We obtained gene expression TPM data from 289 COAD samples and 41 adjacent normal tissue samples, which included 60,498 genes. The QC analyzing result showed that the median and the quartile log 2 TPM value are similar between adjacent normal samples and cancer samples, indicating they are comparable (Fig. S1). We used PCA to identify the possible outlier samples, and found that all the samples are located in the confidential ellipse (Fig. 1A). We thus remained all of the samples to further analysis. To determine if metabolism-related genes influenced COAD, we first obtained 3,288 metabolism genes in RECON3, a most comprehensive human metabolic network model (Brunk et al., 2018). We removed lowly expressed genes (TPM <1) from the COAD and normal samples, and thus acquired 2,722 genes. We then determined DEGs in COAD compared with the normal tissue samples using ANOVA in R. We identified 2,114 DEGs with a cutoff of p < 0.01 (Fig. 1B), which included 1224 highly expressed genes and 890 lowly expressed genes (Table S1). The profiles of the 2,114 DEGs are shown with heatmap in Fig. 1C.

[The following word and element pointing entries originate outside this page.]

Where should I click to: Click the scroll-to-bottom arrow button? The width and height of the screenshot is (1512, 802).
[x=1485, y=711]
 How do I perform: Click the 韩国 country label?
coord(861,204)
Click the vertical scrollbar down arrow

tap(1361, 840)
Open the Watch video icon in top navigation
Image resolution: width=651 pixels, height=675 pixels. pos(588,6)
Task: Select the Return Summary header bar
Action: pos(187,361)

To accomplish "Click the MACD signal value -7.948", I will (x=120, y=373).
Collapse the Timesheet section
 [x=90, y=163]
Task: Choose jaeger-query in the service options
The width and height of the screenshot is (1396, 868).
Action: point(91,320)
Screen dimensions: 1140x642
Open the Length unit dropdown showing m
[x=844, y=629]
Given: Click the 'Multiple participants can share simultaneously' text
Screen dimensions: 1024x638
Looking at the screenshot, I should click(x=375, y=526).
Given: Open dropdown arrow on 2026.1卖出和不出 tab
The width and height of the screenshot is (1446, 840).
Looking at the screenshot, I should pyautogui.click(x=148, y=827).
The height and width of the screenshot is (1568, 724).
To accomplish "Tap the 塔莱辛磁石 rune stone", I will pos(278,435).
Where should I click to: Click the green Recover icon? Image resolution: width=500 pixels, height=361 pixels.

The metabolism related DEGs in COAD.

Figure 1: The metabolism related DEGs in COAD.

(A) The PCA was performed based on gene TPM of COAD and normal samples. (B) X-axis and y-axis of the Volcano plot represent gene expression fold-changes and negative logarithm to the base 10 of p-values, respectively. Red nodes indicate DEGs up regulated in COAD with p-value of <0.01. Blue nodes indicate DEGs down regulated in COAD with p-value of <0.01. (C) The heatmap of metabolism related DEGs in COAD. Each column represents a sample and each row represents one gene.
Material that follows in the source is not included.